[Opening Materials provided section]
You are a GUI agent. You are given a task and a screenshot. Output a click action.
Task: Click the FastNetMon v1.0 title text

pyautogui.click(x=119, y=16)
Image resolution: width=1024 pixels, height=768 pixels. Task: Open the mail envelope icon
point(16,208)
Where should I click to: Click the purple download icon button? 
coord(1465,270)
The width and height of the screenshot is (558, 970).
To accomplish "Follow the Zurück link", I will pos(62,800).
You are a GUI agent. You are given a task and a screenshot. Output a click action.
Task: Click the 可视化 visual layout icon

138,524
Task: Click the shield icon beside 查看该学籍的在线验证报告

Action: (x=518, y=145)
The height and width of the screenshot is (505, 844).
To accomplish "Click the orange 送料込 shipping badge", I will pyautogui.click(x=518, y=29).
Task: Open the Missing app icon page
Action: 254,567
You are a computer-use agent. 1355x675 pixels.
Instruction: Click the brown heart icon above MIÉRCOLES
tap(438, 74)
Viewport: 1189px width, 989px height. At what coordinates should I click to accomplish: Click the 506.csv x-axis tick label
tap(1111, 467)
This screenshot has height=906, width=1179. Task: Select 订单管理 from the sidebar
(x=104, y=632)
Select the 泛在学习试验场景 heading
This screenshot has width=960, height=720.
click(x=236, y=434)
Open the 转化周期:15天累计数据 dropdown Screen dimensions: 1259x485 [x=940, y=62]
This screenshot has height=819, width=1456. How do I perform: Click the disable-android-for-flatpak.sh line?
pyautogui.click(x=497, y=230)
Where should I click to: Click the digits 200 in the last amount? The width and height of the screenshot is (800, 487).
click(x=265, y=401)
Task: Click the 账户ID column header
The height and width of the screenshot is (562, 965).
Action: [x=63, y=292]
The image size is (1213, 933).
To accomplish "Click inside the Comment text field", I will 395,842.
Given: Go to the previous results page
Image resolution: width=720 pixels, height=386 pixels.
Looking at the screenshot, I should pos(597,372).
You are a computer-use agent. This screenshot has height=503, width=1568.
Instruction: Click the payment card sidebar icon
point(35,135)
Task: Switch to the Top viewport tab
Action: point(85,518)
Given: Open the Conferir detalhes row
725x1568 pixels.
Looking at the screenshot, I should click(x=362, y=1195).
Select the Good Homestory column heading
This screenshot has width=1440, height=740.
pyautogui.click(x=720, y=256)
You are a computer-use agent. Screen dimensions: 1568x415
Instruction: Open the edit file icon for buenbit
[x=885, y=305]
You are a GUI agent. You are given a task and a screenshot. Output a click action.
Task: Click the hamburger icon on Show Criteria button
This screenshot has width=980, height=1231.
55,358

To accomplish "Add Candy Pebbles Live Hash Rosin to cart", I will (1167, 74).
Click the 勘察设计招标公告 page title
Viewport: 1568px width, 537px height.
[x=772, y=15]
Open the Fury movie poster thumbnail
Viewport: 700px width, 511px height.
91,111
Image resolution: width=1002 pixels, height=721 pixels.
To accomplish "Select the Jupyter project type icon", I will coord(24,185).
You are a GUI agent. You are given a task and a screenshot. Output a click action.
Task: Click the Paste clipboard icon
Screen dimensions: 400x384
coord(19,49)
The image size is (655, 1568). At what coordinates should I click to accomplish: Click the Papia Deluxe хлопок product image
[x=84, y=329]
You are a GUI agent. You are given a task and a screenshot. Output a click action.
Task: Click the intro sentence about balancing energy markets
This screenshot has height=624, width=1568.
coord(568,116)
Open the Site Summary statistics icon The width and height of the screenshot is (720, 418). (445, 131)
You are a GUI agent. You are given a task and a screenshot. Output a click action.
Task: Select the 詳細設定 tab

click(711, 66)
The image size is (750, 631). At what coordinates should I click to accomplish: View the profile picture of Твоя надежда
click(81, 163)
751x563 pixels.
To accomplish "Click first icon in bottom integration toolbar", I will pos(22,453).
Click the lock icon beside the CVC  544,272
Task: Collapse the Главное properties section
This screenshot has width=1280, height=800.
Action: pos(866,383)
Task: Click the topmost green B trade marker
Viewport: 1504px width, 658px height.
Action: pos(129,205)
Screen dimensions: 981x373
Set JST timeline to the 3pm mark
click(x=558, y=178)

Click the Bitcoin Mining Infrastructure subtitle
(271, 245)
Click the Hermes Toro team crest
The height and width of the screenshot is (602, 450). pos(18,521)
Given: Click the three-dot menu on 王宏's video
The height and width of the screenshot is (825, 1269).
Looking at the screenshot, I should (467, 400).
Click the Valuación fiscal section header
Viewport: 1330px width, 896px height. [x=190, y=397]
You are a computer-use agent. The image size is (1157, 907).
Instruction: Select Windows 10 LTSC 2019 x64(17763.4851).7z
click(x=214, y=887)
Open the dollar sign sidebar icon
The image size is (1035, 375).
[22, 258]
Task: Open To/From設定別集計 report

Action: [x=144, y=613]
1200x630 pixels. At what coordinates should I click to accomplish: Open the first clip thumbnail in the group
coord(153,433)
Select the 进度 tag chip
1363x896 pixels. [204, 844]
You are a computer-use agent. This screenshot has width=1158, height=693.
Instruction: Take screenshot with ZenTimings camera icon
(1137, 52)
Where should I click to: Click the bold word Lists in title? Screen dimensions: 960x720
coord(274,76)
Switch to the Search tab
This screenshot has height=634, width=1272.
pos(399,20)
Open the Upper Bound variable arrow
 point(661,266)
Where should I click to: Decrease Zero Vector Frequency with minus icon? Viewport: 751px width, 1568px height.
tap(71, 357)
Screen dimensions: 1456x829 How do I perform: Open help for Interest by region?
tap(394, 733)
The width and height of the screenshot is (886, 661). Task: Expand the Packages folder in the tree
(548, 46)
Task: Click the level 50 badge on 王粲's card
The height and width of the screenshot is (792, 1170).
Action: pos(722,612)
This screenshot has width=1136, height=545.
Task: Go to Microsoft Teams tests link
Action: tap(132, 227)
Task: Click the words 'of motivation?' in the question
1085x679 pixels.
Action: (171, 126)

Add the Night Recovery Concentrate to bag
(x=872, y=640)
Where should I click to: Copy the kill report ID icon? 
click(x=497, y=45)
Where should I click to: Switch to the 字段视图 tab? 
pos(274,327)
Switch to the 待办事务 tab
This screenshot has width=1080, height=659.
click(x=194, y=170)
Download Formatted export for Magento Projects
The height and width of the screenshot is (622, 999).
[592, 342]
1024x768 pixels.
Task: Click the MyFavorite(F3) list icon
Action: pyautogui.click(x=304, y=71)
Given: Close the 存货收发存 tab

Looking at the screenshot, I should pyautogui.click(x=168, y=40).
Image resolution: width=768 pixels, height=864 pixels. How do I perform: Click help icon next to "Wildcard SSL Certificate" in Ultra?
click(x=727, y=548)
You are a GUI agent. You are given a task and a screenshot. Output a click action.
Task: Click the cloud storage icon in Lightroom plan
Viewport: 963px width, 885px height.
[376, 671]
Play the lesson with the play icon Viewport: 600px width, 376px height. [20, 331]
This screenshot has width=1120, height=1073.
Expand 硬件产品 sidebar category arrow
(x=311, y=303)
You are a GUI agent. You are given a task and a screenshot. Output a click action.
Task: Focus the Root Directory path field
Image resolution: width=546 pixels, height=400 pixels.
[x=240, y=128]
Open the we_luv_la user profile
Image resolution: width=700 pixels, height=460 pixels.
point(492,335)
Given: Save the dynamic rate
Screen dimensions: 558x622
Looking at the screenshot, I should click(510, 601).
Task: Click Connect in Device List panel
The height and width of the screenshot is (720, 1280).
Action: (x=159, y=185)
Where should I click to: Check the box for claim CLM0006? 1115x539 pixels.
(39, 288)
[Closing Materials provided section]
> Task to complete:
Take exactly the lines from the one containing "Task: Click the 可视化 visual layout icon" through the one containing "The height and width of the screenshot is (505, 844)." in the data above, and output them with nothing added.

> Response to the exercise:
Task: Click the 可视化 visual layout icon

138,524
Task: Click the shield icon beside 查看该学籍的在线验证报告

Action: (x=518, y=145)
The height and width of the screenshot is (505, 844).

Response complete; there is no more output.